Impostos para igrejas
- Tributação geral: 60% dos entrevistados defendem que todas as instituições religiosas devem pagar impostos; dentro desse grupo, 35% também apoiam maior fiscalização financeira.
- Apoio ampliado: O índice favorável à cobrança sobe para 71% ao incluir quem defende tributação com exceções, como isenção para pequenas igrejas e templos.
- Ostentação: 62% consideram “absurda” a ostentação de líderes religiosos (viagens de helicóptero, avião ou iate); 28% dizem que depende da origem dos recursos; 8% veem como normal.
- Recorte religioso: Entre ateus, 83% defendem cobrança para todos os templos e 72% apoiam maior fiscalização. Entre evangélicos, 33% defendem cobrança irrestrita e 46% veem a isenção como essencial à liberdade religiosa. Entre católicos, 57% são favoráveis à tributação em qualquer cenário.
- Recorte ideológico: 87% dos que se identificam como de esquerda defendem a cobrança em todos os casos; entre os de direita, o índice é de 34%, com 42% favoráveis à isenção.
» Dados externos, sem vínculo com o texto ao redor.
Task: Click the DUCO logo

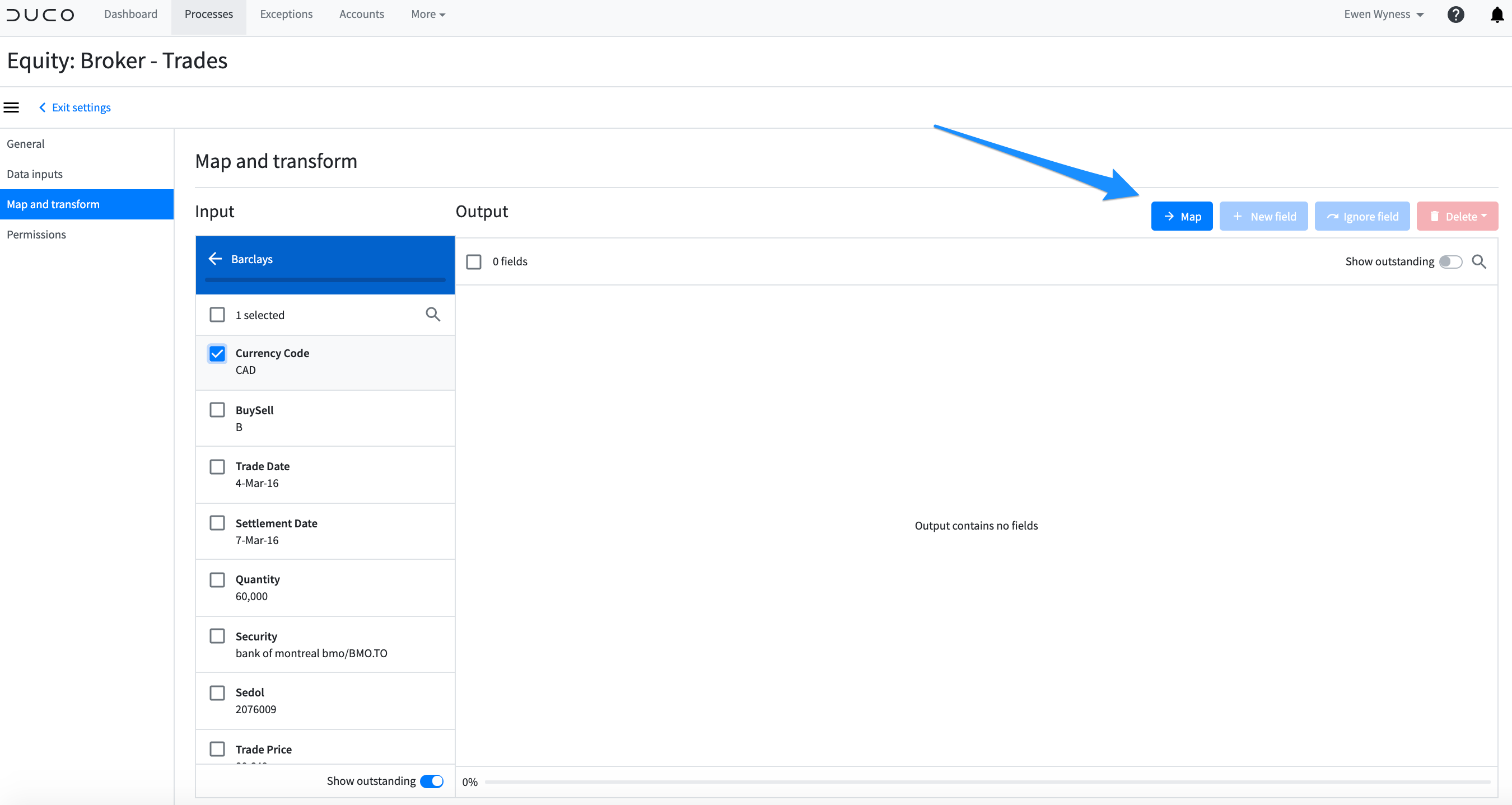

- Consenso transversal: A normalização da ostentação por líderes religiosos é rejeitada pela maioria em todos os grupos, com aceitação variando de 2% a 13%.
O estudo apresenta nível de confiança de 95% e margem de erro de um ponto percentual, além de ter passado por processos de ponderação, calibração e controle de qualidade, assegurando consistência estatística aos resultados.